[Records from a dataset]
# # # # #

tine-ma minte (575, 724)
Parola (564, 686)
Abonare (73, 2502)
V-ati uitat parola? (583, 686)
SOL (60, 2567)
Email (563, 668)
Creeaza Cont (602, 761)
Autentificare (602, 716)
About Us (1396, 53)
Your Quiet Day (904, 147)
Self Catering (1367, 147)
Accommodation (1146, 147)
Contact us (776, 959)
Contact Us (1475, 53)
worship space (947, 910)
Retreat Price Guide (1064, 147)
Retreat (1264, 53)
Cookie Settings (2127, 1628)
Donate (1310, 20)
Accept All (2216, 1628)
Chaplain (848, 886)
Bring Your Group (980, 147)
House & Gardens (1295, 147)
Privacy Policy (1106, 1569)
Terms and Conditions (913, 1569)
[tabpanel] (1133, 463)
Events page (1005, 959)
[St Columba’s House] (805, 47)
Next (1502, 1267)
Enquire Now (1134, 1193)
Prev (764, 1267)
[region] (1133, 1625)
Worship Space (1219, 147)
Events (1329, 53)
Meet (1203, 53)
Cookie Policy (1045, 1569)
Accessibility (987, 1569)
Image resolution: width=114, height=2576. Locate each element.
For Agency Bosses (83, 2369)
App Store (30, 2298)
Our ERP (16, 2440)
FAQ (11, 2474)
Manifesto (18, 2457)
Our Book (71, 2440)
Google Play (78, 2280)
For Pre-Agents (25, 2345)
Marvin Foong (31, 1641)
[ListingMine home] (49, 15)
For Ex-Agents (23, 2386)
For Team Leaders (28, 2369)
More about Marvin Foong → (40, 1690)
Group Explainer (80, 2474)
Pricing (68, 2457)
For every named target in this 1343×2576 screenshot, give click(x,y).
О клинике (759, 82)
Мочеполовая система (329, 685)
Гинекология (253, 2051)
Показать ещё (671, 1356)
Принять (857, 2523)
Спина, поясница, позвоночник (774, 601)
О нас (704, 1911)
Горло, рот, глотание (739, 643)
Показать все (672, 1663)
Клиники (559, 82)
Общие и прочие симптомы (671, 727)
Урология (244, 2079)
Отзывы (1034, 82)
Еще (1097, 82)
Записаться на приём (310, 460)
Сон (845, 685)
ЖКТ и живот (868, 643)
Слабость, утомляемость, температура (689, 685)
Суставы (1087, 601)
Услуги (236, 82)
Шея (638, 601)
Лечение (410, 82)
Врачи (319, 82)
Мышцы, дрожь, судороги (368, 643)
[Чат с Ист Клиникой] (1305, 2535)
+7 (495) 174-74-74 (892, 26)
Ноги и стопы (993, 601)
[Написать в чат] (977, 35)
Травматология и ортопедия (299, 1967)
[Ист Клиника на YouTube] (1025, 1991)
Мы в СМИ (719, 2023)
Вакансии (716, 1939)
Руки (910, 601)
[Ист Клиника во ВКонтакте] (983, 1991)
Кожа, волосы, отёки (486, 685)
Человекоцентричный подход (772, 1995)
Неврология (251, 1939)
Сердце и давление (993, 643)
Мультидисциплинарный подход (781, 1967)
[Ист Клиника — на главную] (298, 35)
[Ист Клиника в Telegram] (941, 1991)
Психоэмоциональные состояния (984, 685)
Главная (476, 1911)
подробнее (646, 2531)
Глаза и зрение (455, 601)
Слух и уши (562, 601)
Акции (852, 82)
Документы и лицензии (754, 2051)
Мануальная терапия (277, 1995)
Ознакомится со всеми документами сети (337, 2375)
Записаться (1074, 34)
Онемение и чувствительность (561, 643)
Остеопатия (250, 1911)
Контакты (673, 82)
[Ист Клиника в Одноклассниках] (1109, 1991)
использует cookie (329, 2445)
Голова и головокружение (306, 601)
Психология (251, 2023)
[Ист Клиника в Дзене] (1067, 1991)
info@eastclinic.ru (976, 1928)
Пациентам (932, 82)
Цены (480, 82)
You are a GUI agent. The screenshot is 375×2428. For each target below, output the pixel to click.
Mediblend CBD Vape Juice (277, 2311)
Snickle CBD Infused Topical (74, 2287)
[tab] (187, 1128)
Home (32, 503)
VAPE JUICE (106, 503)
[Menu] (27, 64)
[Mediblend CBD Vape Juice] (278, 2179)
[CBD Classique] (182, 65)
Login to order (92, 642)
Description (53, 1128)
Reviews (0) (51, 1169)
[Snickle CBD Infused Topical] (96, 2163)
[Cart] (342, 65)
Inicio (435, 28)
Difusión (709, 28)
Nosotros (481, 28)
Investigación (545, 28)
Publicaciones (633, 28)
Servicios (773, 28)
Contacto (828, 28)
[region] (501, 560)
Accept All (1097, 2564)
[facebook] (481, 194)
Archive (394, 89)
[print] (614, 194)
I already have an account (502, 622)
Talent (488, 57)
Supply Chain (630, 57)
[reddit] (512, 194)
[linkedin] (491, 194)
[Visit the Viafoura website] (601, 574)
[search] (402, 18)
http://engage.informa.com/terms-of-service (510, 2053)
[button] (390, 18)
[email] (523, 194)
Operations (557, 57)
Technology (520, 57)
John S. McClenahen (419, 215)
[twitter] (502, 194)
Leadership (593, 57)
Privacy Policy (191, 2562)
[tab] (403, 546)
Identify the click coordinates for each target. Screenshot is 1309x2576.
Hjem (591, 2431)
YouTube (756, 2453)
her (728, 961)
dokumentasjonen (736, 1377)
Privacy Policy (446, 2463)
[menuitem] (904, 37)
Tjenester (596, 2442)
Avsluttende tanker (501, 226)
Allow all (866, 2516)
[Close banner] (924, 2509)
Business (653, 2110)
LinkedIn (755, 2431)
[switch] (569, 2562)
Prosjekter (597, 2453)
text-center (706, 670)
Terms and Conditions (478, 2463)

# # # # #

Your assignment: Your answer must be the lines from the one with "Tjenester (596, 2442)" through the last line of the data, repeated exactly and with nothing else.

Answer section:
Tjenester (596, 2442)
Avsluttende tanker (501, 226)
Allow all (866, 2516)
[Close banner] (924, 2509)
Business (653, 2110)
LinkedIn (755, 2431)
[switch] (569, 2562)
Prosjekter (597, 2453)
text-center (706, 670)
Terms and Conditions (478, 2463)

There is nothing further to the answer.